Onde estamos e pra onde vai a valorização da nossa região? Juntei os números mais recentes — com gráfico e fonte — e a minha leitura de uma década de mercado sobre o que deve mover os próximos anos.
A fotografia de hoje (dados reais)
O retrato é único no país: 4 das 5 cidades com o m² mais caro do Brasil são catarinenses. Itapema assumiu a liderança nacional em maio/2026 e ampliou a vantagem em julho (R$ 15.327 contra R$ 15.228 de BC). O litoral norte já movimentou cerca de R$ 32 bilhões em vendas — e reportagem recente chegou a registrar valorização de até 47% em BC, classificada como "mercado atípico" (ND+).

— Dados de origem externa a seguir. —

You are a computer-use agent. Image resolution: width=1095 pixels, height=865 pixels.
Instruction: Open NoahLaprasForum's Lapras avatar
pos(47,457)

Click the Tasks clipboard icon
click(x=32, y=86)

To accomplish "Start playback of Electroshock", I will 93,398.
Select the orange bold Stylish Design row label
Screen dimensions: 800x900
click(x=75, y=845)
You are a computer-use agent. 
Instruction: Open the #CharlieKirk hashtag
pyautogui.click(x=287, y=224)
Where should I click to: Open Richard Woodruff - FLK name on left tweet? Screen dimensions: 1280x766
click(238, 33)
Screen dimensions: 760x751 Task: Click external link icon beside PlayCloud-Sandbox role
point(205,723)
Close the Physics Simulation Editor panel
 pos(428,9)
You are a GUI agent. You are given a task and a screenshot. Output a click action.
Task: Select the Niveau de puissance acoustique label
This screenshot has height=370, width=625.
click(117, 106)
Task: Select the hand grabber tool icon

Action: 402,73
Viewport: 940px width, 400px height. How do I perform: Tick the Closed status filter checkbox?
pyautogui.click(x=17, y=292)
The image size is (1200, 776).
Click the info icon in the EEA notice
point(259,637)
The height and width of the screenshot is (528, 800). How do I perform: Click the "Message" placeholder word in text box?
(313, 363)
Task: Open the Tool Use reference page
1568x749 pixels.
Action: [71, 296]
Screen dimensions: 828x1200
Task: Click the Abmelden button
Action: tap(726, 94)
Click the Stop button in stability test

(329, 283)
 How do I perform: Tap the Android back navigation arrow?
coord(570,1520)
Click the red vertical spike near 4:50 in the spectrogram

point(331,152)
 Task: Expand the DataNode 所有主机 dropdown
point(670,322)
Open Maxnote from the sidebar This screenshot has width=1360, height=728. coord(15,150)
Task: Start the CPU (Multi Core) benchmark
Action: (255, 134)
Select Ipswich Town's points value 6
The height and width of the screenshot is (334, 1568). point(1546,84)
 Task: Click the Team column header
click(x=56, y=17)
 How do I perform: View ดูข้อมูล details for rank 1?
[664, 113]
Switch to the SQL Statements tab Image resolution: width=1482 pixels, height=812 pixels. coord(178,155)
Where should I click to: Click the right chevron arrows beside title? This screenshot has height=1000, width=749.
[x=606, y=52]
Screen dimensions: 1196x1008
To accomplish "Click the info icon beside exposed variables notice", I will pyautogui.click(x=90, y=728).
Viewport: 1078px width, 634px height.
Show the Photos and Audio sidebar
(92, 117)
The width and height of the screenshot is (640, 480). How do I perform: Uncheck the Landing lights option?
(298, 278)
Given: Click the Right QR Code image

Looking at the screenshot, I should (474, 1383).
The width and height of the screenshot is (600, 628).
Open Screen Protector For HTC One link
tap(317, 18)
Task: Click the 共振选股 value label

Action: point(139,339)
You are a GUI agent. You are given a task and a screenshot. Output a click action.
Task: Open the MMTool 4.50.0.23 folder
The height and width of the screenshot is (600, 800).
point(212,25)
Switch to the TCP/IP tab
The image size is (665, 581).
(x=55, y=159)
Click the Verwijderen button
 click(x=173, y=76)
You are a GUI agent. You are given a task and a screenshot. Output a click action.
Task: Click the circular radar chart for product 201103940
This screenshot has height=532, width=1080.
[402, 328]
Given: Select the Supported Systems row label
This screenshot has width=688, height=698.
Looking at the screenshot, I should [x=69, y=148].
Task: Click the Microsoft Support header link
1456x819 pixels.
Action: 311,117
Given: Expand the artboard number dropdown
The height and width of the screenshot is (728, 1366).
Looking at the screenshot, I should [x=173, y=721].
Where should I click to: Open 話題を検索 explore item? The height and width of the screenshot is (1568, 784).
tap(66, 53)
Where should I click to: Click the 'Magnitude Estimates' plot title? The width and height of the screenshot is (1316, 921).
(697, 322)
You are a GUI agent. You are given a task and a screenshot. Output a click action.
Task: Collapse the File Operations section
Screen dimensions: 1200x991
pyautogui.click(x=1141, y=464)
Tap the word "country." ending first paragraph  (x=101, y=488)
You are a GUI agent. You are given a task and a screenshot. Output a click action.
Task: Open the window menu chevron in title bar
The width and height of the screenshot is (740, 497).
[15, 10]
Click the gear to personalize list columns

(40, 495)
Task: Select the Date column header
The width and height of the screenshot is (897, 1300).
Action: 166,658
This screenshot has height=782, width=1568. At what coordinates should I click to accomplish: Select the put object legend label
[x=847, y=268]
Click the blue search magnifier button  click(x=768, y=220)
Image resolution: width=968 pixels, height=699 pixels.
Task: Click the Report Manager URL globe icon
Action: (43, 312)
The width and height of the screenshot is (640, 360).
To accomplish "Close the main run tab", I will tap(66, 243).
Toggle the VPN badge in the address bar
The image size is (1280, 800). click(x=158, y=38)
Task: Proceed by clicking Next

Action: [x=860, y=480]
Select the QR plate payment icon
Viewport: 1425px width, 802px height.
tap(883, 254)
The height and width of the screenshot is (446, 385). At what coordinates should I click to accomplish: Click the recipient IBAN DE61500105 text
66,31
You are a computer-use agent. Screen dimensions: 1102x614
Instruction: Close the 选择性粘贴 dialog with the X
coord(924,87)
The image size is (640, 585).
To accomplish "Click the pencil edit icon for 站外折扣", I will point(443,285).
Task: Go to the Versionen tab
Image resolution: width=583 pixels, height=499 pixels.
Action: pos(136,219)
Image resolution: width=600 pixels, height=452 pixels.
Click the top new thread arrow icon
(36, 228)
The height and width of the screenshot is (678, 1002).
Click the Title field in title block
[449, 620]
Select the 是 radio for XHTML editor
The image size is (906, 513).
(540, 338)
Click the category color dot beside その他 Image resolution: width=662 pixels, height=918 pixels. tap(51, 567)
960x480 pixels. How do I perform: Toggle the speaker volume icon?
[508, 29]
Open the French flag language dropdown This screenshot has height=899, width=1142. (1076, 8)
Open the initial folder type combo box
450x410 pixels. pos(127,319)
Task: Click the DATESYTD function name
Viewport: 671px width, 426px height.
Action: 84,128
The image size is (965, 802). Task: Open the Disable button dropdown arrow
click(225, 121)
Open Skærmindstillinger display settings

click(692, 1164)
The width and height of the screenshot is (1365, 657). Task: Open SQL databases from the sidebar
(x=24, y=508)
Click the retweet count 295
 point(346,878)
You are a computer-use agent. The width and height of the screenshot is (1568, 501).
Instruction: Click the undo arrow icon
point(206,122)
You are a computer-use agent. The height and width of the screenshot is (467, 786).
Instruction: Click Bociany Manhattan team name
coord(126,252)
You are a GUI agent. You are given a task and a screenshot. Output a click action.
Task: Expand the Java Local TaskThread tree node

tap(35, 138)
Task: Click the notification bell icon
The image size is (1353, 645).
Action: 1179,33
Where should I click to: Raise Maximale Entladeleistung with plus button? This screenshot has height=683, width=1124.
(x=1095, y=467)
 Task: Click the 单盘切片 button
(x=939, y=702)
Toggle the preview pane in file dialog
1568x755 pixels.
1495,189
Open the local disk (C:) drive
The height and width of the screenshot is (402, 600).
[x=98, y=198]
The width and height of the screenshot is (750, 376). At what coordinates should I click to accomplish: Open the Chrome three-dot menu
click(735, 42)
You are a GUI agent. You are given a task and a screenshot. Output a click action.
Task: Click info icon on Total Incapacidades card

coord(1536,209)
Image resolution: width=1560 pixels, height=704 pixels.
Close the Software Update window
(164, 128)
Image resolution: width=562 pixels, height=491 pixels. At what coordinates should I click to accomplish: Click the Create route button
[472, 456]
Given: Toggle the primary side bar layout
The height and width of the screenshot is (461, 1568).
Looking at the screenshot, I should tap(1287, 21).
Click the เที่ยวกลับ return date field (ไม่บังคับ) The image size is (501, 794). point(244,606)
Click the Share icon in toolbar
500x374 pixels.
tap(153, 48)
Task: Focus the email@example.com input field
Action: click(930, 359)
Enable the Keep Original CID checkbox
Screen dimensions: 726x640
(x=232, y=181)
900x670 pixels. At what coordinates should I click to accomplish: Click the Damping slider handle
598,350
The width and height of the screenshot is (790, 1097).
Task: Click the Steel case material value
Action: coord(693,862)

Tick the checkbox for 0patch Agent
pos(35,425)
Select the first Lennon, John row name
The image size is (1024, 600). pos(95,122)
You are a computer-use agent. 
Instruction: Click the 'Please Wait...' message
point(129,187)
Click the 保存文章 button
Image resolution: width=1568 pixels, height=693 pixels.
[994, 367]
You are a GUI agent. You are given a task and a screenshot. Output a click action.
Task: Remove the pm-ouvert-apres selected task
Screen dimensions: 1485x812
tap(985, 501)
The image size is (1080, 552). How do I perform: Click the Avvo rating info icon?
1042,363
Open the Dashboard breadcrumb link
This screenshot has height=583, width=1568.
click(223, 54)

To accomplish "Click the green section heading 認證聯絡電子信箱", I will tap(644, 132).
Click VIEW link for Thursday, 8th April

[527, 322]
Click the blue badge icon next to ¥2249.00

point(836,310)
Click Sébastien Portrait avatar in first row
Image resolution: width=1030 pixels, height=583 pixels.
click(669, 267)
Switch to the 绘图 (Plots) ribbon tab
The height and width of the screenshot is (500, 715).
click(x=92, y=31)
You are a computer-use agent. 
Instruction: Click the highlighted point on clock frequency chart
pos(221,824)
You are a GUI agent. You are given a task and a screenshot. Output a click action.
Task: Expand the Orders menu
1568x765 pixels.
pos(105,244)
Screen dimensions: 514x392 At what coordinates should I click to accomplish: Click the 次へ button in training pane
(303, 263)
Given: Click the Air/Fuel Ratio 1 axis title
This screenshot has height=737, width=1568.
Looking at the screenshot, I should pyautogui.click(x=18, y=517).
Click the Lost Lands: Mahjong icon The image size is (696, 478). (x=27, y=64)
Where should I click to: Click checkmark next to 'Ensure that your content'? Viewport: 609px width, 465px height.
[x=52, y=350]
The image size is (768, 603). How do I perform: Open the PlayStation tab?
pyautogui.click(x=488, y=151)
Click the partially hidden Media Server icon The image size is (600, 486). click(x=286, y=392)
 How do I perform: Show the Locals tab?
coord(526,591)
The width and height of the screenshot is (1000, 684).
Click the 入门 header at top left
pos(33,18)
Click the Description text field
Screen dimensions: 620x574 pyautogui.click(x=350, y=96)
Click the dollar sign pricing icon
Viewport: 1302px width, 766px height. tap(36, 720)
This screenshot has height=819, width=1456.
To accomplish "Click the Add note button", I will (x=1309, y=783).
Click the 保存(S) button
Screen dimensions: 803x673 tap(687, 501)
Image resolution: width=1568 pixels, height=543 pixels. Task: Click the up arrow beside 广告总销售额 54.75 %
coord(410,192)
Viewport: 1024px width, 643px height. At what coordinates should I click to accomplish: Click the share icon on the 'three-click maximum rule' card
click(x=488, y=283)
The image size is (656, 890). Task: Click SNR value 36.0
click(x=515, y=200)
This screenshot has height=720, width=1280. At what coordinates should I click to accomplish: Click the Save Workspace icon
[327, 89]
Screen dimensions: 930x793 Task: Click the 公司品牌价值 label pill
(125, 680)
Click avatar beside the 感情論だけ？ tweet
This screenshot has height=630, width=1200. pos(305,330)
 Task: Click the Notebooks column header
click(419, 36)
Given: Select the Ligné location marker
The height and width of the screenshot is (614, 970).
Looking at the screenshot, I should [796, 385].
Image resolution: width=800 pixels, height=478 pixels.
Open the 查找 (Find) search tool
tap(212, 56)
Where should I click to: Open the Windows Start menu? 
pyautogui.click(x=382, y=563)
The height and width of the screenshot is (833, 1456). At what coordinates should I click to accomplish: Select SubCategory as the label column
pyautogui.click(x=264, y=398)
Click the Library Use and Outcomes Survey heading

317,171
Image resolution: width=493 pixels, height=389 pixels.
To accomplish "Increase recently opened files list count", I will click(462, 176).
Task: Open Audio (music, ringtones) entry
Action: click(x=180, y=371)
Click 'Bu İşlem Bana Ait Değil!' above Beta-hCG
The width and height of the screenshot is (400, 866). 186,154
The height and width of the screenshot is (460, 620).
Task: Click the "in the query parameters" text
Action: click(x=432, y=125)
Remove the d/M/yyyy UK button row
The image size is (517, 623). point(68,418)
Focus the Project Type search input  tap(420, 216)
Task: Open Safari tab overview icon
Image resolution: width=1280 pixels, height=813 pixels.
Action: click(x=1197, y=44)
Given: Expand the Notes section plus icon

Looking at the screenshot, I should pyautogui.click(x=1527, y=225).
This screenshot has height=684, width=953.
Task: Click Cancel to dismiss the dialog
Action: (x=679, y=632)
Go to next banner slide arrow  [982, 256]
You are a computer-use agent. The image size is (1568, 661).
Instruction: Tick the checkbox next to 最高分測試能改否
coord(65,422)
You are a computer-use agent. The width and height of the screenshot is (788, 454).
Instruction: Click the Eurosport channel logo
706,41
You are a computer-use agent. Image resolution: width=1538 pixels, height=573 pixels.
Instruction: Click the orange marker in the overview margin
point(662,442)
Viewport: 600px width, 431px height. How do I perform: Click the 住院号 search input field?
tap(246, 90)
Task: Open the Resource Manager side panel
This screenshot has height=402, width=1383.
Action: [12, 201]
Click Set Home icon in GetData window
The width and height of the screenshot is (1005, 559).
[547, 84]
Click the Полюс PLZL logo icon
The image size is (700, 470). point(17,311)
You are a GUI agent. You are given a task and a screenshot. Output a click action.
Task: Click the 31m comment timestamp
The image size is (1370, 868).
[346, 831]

Os 5 motores da próxima década
- 1 · Migração de patrimônio: o fluxo de famílias de alta renda (SP, agro do Centro-Oeste, Sul) pro litoral de SC segue sendo o vento de cauda estrutural;
- 2 · Comprador internacional: argentinos históricos + americanos e europeus crescendo — real desvalorizado amplia o público que compra em dólar;
- 3 · Ícones que reprecificam: cada recorde novo (Senna Tower à frente) puxa o teto de preço da região inteira;
- 4 · Expansão das fronteiras: quando o centro encarece, a onda vai pros vizinhos — Praia Brava, Porto Belo (Vivapark) e a própria Meia Praia são a prova viva;
- 5 · Infraestrutura e lifestyle: alargamento de praias, urbanização planejada e uma cena gastronômica de capital — o ciclo virtuoso que detalho aqui.
Os riscos (honestidade de sempre)
2026 trouxe desaceleração no ritmo: juros altos, ano eleitoral e investidor mais seletivo. Minha leitura: não é reversão, é filtro — mercados com escassez real (frente-mar, ícones, bairros planejados com oferta controlada) atravessam ciclos; produto genérico em excesso de oferta, não. A década deve premiar seletividade e paciência, não alavancagem apressada.
Como me posiciono como corretor
- Curto prazo (1–2 anos): tabelas de abertura e revendas de vendedor motivado;
- Médio (3–5): fronteiras em consolidação — Brava, Porto Belo, Meia Praia;
- Longo (5–10): ativos de escassez absoluta — frente-mar e branded residences.